Public reporting of hospital infections or medical injuries is something the public wants to know about but the information must be complete and accurate.

This program was well done and helpful. It’s good to see that this information is being discussed amongst our leaders, but when I leave I wonder why this isn’t all happening already. If the public only knew what is being talked about as a plan, and not presently being done, they too would be shocked at how slow patient safety is moving.

Friday, October 9, 2009

I was recently explaining the programs and mission of PULSE of NY. As the president of PULSE of NY, I often need to explain what, exactly a grassroots patient safety organization does – and why. In this case, it was a person who was a high level administrator of a local hospital. After describing our work in patient safety, this woman asked what we feel about flu shots and the H1N1 specifically.

“We don’t take a position on flu shots” I explained. Obviously annoyed at my response, she questioned me repeatedly about the safety of patients when people go into the hospital and have not been vaccinated. I explained that the shot is being debated. We don’t get into debates about the rights of people to get vaccinated, or not. What I will debate is the right of a patient to get the correct vaccination in a clean environment. Still not satisfied she continued the discussion. I went on to explain that we can not guarantee that a person who has had the vaccination is not covered with other germs.

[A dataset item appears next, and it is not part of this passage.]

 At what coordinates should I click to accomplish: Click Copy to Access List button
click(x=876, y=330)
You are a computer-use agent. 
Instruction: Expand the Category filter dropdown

Most of us have MRSA on our body but if we are healthy, it won’t affect us. It is when we bring the germs into the sick patient there is a problem. So whether you have the flu or a cold or not, hand washing, covering your nose and mouth when coughing or sneezing is essential to the patient’s safety and if you have symptoms – stay away.

I have always said there are 3 areas I won’t debate; religion, politics and vaccinations.

Friday, October 2, 2009

I had the great honor of being asked to present, with two other colleagues, the 2009 Florence Nightingale and Dr. E. Codman Patient Safety Day Award This was the first time the award was presented and Dr. Lucian Leape was the recipient .

I joined John McCormack from Massachusetts and Becky Martins from Maine at the Harvard School of Public Health to meet with Dr. Leape. Many of us know Dr. Leape as the “Grandfather” of patient safety. He led the landmark study released in November 1999 “To Err is Human, Building a Safer Health System”. This study reported that as many as 98,000 people die each year in hospitals from preventable medical errors. The release of the IOM report gave many patient safety advocates credibility in our call for change.

Patient Safety Day, held each year on July 25th is a time to remember those who have been harmed by their medical care. This is done by lighting a candle at noon and 6:00 PM and sharing a moment of silence. In New York, we have held sharing circles, speaker programs and very solemn moments over the years. It is after all, the chance to remember why we do this work.

Dr. Leape is a charming man with eyes that light up and a laugh that touches the soul. He is such a gentle and charming man. But, when he talks about patient safety, he has serious moments. Moments that make me wonder what is really twirling around in that brilliant mind of his.

I asked Dr. Leape what he would say to the advocates across the nation if he were to whisper in our ear what we should do to make change. He said to continue to push for transparency. I too
agree that we need to talk about a problem if we were ever to fix it. To make change of a problem, first you have to acknowledge it.

Following our meeting and award presentation to Dr. Leape we met up with Tanya. Tanya is from New Hampshire and a PhD candidate going to the University of Massachusetts Medical School. We have one thing in common besides our passion for patient safety. Tanya lost her 4 year old son following a tonsillectomy. Tanya didn’t know people can die from tonsillectomies. I too didn’t know. Unfortunately, too many people just don’t know. If we talk about the problem, we can address it. Dr. Leape addresses it.

Congratulations on your well deserved award Dr. Leape.